Salah satu diantaranya ialah Samuel, seniman mural asal Yogyakarta. Samuel, demikian ia disapa, mengalihrupakan sebuah sastra lisan dalam bentuk gambar. Pria yang sudah berkecimpung di dunia seni sejak 1997 ini cenderung menggunakan warna hitam dan putih di tiap-tiap goresan gambarnya.
“Gambar ini tentang bagaimana sastra lisan, bagaimana menggambarkan para story teller bahwa kebudayaan itu juga didukung dan diperkuat oleh para pendongeng. Jadi melalui aktivitas mural ini story telling menjadi lebih komunikatif dan lebih panjang usianya. Pemilihan hitam putih pun boleh dianggap mudah tapi dianggap sulit. Mudah karena dua warna, tetapi jika bisa memiliki dampak full color nah itu tertantangnya di sana ” ujarnya di sela-sela mural.
Mural bagi Samuel bukanlah sesuatu yang baru. Bahkan, bagi seniman sepertinya mural menjadi bagian penting dari sebuah perangkat ekspresi. Sebagai contoh, mural dapat mempersatukan penduduk dengan kotanya, sehingga ada rasa memiliki satu sama lain.
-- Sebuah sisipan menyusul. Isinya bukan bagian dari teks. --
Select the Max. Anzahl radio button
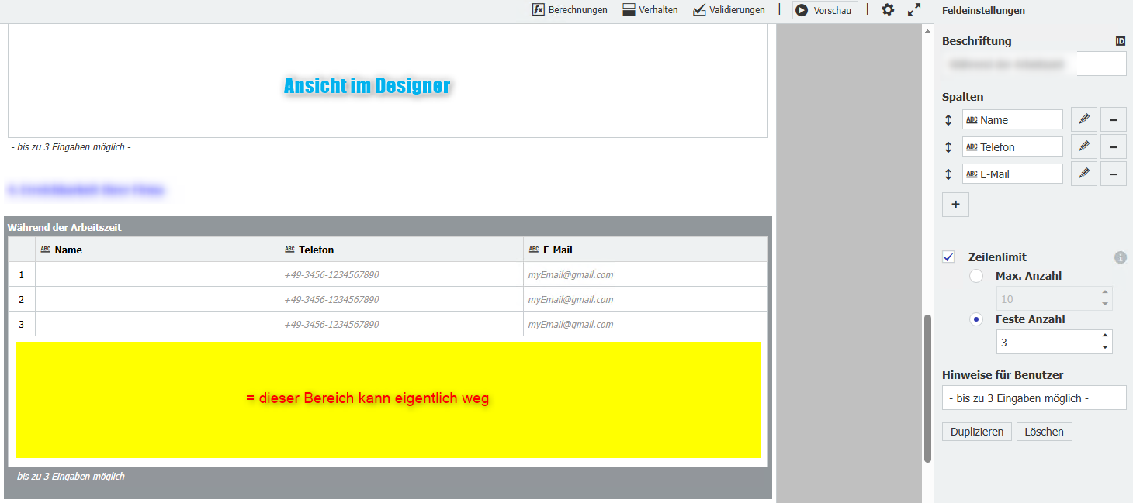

“Dan mural menjadi hal yang paling sederhana, menjadi pintu masuk warga membuat eksistensinya kembali muncul. Ibaratnya sebagai perangkat sederhana untuk warga, supaya turut andil dalam kota dan merasa terlibat ‘ini kota saya dan saya juga mempunyainya’,” tambahnya.
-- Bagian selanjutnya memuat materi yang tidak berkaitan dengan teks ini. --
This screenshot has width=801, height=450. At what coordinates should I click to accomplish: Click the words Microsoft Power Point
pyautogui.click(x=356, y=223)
Elang, seniman mural lainnya asal Komunitas Mural Depok, menerjemahkan tema 10 Objek Pemajuan Kebudayan lewat fragmen kesenian Bali. Ia bersama kelima rekannya sepakat untuk mengangkat tema Bali dalam kegiatan mural kali ini.
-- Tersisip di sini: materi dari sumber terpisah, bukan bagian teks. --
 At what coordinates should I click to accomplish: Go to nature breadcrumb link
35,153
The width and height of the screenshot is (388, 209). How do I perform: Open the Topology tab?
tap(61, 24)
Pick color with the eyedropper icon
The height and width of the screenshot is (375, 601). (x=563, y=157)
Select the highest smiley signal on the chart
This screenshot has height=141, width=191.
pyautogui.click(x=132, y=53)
“Mengusung konsep Bali biar mudah dicerna saja, jadi ketika orang melihat bisa langsung dicerna,” tambahnya.
Alang berpendapat, momentum Kongres Kebudayaan Indonesia (KKI) 2018 menjadi peluang yang sangat ampuh untuk mengikis stigma vandalimes yang kerap disandingkan dengan seni mural.
“Makanya dari kita perwakilan menggambar jalan ini mau menunjukkan kalau kita bukan sekadar coret-coret, bisa memberi pesan terhadap yang menikmati. Paling tidak adanya kerja sama antara pemerintah dan pelaku seni, sehingga jadi terwadahi,” tukasnya.